RESTRIÇÃO JUDICIAL MANTIDA

Gonet pede ao Supremo manutenção de restrição a visitas de Flávio a Bolsonaro

Registro visual de Jair Bolsonaro em tela, exibido durante evento político de Flávio Bolsonaro.
Vídeo de Bolsonaro feito por IA foi exibido na convenção que lançou a candidatura de Flávio Bolsonaro.

Procurador-geral da República defende veto a encontros por 90 dias após descumprimento de medidas cautelares pelo ex-presidente.

O procurador-geral da República, Paulo Gonet, solicitou ao Supremo Tribunal Federal (STF) a rejeição dos recursos apresentados pela defesa de Jair Bolsonaro (PL), mantendo a suspensão das visitas de Flávio Bolsonaro (PL) ao pai. A manifestação foi encaminhada na noite desta quarta-feira (12/8).

A decisão sustenta a interrupção das visitas pelo período de 90 dias, o que inviabiliza encontros presenciais antes do período eleitoral. A medida foi motivada pela constatação de que Jair Bolsonaro descumpriu as cautelares da prisão domiciliar ao repassar uma carta a Flávio, que posteriormente a leu em uma transmissão ao vivo nas redes sociais.

Em seu parecer, Paulo Gonet ressaltou que a condição de filho não confere a Flávio privilégios que o isentem das regras impostas pela Corte. Embora o parlamentar atue como advogado constituído, o procurador-geral enfatizou que o apenado possui outros defensores que podem garantir o pleno exercício de sua assistência jurídica.

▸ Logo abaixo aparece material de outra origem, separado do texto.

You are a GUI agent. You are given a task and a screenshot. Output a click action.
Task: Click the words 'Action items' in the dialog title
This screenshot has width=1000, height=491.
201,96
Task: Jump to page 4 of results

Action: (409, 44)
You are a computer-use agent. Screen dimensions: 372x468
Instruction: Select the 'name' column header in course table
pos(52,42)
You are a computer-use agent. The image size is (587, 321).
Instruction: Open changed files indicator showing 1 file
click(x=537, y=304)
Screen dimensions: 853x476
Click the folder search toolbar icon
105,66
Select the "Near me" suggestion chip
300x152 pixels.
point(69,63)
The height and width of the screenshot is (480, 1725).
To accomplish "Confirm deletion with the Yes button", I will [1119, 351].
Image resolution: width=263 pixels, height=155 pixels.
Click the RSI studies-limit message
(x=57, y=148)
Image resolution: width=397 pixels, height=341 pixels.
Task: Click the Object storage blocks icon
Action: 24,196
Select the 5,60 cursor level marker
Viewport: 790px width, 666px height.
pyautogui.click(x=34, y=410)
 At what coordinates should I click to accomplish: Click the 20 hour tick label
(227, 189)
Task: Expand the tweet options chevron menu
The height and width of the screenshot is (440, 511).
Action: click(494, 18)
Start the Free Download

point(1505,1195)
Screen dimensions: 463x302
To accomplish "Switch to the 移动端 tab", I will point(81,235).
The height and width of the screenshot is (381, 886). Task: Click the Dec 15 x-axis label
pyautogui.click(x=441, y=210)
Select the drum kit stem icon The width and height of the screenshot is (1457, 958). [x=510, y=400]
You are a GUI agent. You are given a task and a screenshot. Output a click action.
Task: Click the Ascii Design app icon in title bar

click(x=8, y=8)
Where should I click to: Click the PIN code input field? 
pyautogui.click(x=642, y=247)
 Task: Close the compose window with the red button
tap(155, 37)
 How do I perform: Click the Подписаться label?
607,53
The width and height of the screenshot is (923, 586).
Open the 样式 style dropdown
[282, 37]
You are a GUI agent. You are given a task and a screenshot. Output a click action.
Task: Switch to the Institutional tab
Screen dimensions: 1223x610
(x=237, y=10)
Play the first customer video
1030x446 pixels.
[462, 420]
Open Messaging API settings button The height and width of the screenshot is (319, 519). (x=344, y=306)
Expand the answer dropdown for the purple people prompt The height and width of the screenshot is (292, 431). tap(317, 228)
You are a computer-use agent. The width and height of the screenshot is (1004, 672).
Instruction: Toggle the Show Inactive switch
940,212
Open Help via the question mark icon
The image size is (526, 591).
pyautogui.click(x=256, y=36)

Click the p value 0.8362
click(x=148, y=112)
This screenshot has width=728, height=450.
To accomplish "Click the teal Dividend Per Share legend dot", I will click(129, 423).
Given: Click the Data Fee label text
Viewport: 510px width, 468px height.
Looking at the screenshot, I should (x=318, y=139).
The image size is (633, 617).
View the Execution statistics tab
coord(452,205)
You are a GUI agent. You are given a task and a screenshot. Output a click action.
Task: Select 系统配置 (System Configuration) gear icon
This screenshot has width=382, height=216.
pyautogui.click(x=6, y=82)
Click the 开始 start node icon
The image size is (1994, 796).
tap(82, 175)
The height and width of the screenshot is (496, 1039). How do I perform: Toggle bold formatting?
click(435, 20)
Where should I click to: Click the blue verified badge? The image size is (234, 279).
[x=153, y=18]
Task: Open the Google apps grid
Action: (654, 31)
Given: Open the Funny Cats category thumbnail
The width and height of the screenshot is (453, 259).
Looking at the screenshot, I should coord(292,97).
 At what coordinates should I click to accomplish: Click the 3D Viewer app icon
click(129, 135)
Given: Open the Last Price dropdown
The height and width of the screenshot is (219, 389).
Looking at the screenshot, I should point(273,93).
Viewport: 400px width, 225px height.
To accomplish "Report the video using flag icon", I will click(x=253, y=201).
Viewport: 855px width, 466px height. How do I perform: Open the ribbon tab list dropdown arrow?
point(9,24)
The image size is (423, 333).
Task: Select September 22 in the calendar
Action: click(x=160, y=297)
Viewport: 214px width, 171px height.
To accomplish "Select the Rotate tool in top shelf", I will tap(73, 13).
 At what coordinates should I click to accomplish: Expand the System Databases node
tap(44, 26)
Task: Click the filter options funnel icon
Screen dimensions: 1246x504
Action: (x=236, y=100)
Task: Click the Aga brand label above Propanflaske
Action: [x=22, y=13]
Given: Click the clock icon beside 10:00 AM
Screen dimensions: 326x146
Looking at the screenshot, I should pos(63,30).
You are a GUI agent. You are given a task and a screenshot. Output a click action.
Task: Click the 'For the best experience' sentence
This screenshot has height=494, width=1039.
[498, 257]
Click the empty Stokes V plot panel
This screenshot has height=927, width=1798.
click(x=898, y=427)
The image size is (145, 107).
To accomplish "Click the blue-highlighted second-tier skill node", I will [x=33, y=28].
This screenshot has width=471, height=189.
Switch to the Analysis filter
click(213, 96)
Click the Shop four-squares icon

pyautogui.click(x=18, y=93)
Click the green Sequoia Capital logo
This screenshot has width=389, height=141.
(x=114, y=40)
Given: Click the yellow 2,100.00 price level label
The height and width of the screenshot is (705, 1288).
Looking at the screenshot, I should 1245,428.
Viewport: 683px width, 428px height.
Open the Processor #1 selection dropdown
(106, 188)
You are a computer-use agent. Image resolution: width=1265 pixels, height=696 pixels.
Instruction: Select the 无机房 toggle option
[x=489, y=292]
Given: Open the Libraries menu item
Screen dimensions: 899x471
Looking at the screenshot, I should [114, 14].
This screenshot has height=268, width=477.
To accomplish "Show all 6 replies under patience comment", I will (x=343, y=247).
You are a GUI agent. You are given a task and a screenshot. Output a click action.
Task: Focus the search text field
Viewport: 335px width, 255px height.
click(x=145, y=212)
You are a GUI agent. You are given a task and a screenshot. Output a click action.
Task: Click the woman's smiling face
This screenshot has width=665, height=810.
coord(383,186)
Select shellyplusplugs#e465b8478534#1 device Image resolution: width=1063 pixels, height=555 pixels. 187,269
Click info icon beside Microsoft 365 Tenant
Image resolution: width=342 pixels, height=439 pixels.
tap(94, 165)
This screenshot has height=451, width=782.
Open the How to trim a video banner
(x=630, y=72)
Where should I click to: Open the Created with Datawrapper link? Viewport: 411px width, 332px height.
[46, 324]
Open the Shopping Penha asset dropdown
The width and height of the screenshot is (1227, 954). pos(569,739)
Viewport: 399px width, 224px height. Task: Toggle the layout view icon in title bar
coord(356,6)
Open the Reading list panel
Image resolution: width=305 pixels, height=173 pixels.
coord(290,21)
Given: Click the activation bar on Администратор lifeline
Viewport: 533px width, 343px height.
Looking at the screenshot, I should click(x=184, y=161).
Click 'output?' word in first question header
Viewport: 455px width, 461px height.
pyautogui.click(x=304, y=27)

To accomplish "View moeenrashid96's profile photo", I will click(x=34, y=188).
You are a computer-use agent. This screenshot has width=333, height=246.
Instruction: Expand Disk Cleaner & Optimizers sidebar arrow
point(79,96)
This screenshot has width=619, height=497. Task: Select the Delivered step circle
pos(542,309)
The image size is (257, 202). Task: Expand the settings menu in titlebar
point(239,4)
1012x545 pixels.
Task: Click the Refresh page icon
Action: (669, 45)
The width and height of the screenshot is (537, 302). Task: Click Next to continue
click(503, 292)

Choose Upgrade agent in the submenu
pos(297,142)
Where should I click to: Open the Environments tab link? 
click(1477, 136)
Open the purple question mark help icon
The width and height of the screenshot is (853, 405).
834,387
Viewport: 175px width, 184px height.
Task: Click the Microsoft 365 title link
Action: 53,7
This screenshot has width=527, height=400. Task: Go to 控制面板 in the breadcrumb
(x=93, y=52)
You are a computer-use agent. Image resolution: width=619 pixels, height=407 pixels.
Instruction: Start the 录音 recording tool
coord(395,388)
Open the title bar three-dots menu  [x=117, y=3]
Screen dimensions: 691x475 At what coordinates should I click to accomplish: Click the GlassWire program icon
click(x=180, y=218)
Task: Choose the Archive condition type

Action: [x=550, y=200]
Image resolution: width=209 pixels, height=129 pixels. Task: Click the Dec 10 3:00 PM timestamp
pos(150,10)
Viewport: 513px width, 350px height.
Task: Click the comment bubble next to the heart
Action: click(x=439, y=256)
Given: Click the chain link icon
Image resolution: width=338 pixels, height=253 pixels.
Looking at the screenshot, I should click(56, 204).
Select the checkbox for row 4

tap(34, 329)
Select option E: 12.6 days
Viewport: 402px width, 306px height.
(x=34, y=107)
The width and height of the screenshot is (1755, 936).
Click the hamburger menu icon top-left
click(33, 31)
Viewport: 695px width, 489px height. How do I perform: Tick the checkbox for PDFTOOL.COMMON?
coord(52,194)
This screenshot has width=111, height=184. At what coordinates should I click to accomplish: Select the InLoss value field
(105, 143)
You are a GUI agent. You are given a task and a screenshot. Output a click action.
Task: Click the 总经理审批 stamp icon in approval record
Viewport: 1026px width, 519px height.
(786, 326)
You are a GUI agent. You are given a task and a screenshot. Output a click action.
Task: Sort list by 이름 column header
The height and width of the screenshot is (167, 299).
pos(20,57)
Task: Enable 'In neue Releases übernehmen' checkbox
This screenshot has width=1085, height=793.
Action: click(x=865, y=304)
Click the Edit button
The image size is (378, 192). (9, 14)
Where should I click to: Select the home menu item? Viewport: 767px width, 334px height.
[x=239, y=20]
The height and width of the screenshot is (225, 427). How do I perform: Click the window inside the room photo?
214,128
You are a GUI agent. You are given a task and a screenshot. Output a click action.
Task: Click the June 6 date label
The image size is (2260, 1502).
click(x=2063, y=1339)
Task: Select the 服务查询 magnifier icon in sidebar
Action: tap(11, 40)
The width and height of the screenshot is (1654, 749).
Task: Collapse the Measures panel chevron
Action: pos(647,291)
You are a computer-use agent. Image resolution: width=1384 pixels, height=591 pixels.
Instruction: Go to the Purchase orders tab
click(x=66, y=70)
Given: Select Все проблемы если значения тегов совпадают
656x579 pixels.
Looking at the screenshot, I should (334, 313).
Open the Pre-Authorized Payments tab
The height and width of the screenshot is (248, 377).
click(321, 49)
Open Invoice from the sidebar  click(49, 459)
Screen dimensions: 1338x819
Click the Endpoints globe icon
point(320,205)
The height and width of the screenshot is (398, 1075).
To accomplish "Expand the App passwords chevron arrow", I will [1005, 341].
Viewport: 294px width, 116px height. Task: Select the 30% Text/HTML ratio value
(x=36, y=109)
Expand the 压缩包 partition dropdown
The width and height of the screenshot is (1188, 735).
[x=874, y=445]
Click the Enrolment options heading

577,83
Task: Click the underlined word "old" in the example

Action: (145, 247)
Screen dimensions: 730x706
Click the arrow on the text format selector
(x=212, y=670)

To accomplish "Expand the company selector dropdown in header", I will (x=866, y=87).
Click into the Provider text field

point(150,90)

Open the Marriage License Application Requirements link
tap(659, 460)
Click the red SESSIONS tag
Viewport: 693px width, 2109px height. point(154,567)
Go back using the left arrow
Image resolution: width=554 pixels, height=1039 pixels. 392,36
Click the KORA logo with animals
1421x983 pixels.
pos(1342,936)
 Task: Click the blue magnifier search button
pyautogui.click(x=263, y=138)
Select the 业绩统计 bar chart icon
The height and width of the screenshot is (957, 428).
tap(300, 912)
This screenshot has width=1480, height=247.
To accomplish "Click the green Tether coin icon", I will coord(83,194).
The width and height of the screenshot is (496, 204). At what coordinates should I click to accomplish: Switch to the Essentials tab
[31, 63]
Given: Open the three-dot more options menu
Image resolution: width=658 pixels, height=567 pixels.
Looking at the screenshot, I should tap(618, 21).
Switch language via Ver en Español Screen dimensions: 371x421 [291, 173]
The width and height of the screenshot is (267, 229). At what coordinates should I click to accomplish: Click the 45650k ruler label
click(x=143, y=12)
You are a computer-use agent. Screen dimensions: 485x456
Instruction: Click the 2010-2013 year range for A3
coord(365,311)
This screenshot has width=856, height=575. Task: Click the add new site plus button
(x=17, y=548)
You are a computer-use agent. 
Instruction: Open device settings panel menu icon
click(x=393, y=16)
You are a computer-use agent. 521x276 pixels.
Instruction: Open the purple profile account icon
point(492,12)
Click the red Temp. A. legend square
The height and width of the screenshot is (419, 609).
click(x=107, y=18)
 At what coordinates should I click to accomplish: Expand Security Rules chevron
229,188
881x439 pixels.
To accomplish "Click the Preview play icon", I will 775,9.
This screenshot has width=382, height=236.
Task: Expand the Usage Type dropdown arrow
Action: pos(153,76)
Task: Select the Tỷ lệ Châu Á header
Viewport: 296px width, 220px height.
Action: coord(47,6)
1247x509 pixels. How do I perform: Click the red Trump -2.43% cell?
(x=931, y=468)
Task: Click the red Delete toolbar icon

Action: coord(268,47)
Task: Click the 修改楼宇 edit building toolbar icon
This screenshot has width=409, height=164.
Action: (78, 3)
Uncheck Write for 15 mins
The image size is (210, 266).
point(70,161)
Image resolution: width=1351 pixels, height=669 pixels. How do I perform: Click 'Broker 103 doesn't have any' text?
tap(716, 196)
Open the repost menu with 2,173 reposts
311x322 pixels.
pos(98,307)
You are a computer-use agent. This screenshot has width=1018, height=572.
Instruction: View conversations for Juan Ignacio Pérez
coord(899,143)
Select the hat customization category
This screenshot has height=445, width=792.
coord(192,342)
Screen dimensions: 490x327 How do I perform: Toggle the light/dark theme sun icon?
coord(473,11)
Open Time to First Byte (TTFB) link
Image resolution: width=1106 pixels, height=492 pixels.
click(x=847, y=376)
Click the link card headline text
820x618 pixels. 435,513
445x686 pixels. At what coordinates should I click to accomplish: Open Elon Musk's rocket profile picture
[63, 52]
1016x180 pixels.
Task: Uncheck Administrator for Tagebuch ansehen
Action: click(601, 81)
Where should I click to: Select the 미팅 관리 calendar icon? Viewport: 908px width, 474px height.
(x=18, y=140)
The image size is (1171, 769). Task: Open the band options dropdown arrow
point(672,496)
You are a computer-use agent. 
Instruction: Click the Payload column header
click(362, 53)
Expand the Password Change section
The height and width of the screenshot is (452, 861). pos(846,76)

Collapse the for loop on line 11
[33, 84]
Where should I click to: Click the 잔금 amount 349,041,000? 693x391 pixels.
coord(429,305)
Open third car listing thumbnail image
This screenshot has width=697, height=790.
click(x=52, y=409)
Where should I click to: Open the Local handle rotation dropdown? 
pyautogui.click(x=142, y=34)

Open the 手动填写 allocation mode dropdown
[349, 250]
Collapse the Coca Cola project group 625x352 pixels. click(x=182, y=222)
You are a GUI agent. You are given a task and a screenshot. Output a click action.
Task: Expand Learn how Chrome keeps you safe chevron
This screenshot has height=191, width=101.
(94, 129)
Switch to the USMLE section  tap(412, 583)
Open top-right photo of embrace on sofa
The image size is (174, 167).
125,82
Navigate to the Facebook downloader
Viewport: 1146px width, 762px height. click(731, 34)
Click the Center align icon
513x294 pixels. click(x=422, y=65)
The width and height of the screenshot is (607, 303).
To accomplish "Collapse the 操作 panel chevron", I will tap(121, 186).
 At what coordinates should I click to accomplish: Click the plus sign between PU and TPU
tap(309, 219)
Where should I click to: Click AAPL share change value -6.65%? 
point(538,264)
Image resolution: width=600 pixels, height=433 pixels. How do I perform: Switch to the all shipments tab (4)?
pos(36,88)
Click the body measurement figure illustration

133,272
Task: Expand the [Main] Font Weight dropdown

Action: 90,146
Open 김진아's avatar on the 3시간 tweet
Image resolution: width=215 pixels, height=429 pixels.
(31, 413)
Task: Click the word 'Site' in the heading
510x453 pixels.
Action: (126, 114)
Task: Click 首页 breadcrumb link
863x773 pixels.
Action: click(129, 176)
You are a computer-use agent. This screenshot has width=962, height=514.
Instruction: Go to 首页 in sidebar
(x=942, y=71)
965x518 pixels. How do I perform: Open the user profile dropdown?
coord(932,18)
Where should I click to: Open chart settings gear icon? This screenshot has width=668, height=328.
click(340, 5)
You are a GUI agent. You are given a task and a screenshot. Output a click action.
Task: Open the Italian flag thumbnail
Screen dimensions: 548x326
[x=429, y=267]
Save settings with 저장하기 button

O Ministério Público defende que Jair Bolsonaro permaneça proibido de realizar visitas com fins político-eleitorais e de disseminar manifestos dessa natureza, seja de forma direta ou por meio de terceiros. O documento reforça que o cumprimento de pena em domicílio, devido ao seu quadro de saúde, exige a estrita observância das restrições fixadas, incluindo a vedação ao uso de redes sociais.

O pedido tramita no STF após a defesa de Jair Bolsonaro questionar a decisão do ministro Alexandre de Moraes, que determinou a suspensão das visitas. Os advogados do ex-presidente argumentam que a proibição de manifestações político-eleitorais carece de respaldo legal e limitaria indevidamente a liberdade de pensamento. Até o momento, o relator ainda não analisou a manifestação da PGR.